I work alone, I work from home. I'm delightfully happy with this arrangement. I have never liked working for someone else-althought technically I do work for other people in that I get paid by outside agents, but I digress. Anyway I"ve been working alone for a number of years now and only yesterday did it dawn on me that while yes it's solitary, I do in fact have colleagues.
You lot are my colleagues, my office crowd, my water fountain chatterers.
On any given day I can-metaphorically speaking- come to work and chat with my co-workers. I can say good morning to Kav or Swearing as I shrug off my metaphorical coat, pop in on Kim who-like me- is working away diligently in his cubicle, I can gallop on over to Twenty and have a guilty snort of laughter. I can check my watch and wonder what time Sam might come in, we will wonder is Maroon alive and if Foot eater will every stop posting poetry. After coffee I can put on my thinking cap and swing by David's cubicle and get into a daily head shaking at Vox's corner. I'll wonder how Fat Sparrow is feeling and call into Pam's for a mid-morning coffee, and then back to work.
Some time in the early afternoon, the Americans show up for their shft and I, having worked for some hours, will be eager to take a break and see what they've gotten up to.
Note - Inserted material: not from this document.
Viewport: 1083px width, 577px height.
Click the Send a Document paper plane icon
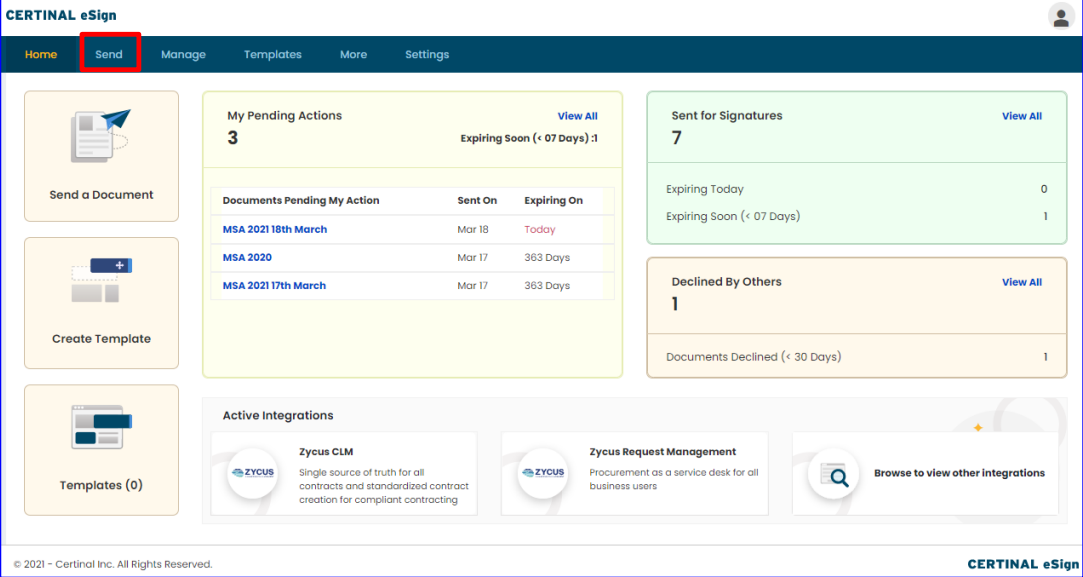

I'll have some more coffee and pop about to stretch my legs, stopping off here and there to see what folk are up to, sometimes we'll chat, other times we'll just nod politely and pass on, we know we're there.
I might wander back to my cubicle and pick up and answer any notes left for me and then get back to work.
Back in the non metaphorical world when people say 'It must be lonely working alone' I can wrinkle my forehead at them and genuinely wonder what they're waffling on about.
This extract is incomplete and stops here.